European top diplomat said that at the meeting of the heads of the diplomatic departments of the EU countries on Monday, 21 September, four lines of actions were discussed, which should become a response to the actions of the Belarusian authorities.
First, sanctions. A package of around 40 names and entities has been prepared, which targets those responsible for the electoral fraud, the repression of peaceful protests and state-run brutality. In concrete terms, it would mean these people and entities will have any assets inside the EU frozen; they will not be able to receive any kind of funding or finance from within the EU; and they will be banned from entering the EU.
Second, the need for national dialogue and the role of the Organisation for Security and Cooperation in Europe (OSCE).

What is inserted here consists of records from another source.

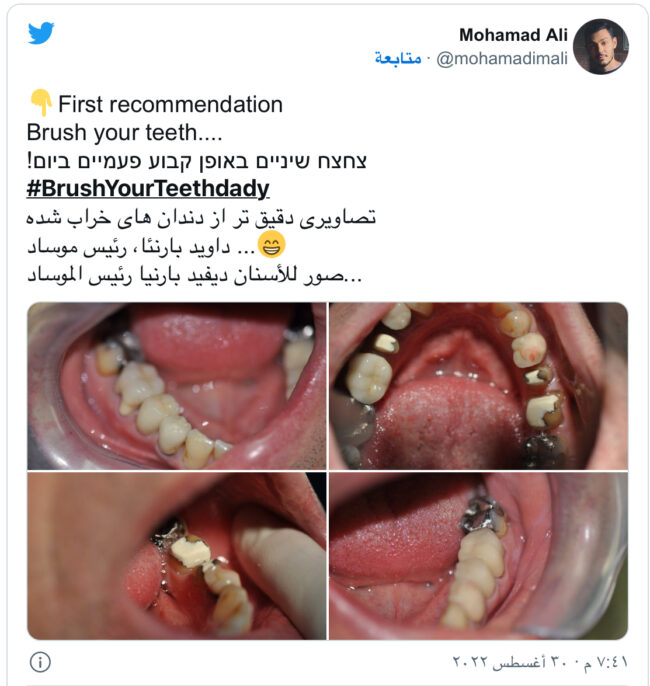This screenshot has width=650, height=686.
Task: Open the tweet info circle icon
Action: 40,662
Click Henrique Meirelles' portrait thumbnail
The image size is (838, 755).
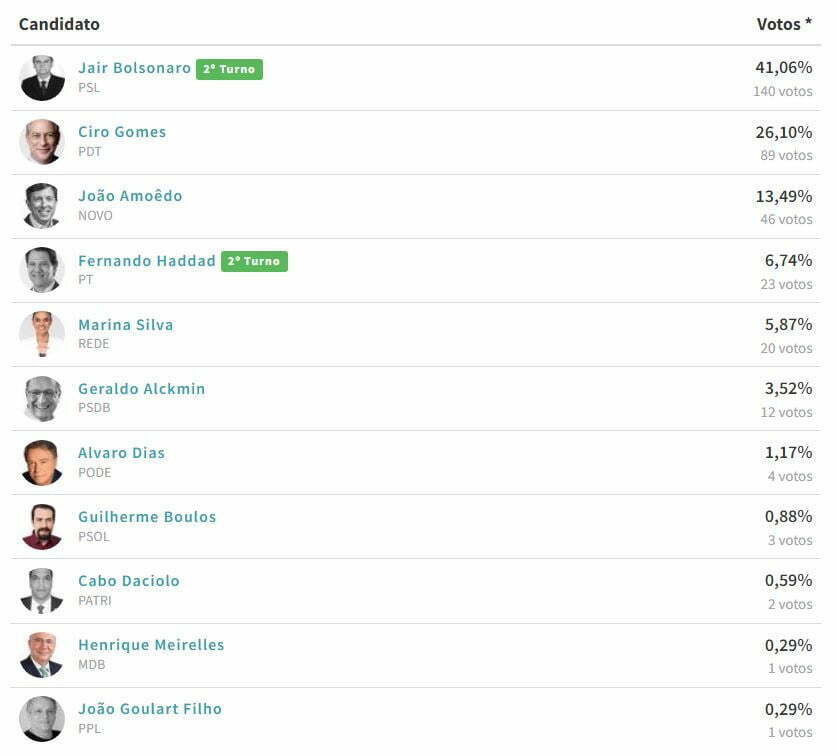(42, 655)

“It is clear that the Coordination Council must be included in a forthcoming national dialogue. They are clearly calling for the holding of new, free and fair elections under international observation. The best way out of a crisis of political legitimacy such as in Belarus is to organise credible elections so that the people can freely choose their President and hence the future of their country,” he wrote.
Borrel also noted that for weeks, the Belarusian authorities have refused any engagement with the pro-democracy movement or international mediation through the OSCE.
“Despite this regrettable stance, we need to continue exploring any possibilities. For this reason, I welcome and support the activation of the “OSCE Moscow Mechanism” to carry out a fact-finding expert mission focusing on alleged human rights violations. We also support the proposal by the current and future OSCE Chairman in Office, Albania and Sweden, to go to Minsk. I am ready to go to Minsk if this could contribute to progress. Until now, Lukashenko has refused to engage with the European Union at any level.”
He once again stressed that the EU is not going to interfere in the affairs of Belarus, but only supports the democratic choice and fundamental rights of Belarusian people, and it is not because it wants to influence the outcome of the elections or push the country in a certain direction.
I repeat: this choice belongs to Belarusian people,” Josep Borrell reiterated.
The third line of action is to do a full review of EU-Belarus relations. The EU want to use all instruments and levels of engagement bilaterally, including in the Eastern Partnership framework. Foreign ministers also expressed their desire to supportthe civil society and independent media, increase contacts between students, facilitating exchanges to the EU.
The fourth line of action is about EU support to the Belarusian population. The European Commission is mobilising €53 million of immediate support to the Belarusian people in these challenging times. It covers legal assistance, medical support and other emergency assistance to those most in need.
Recall that on 21 September, the foreign ministers of the EU member states did not make a decision on the imposition of a package of sanctions against Belarus, since it was blocked by the representative of Cyprus. It was the only country that opposed it. Cyprus, in turn, requires the EU to impose sanctions on Turkey in connection with gas production in the Cyprus economic zone of the Eastern Mediterranean.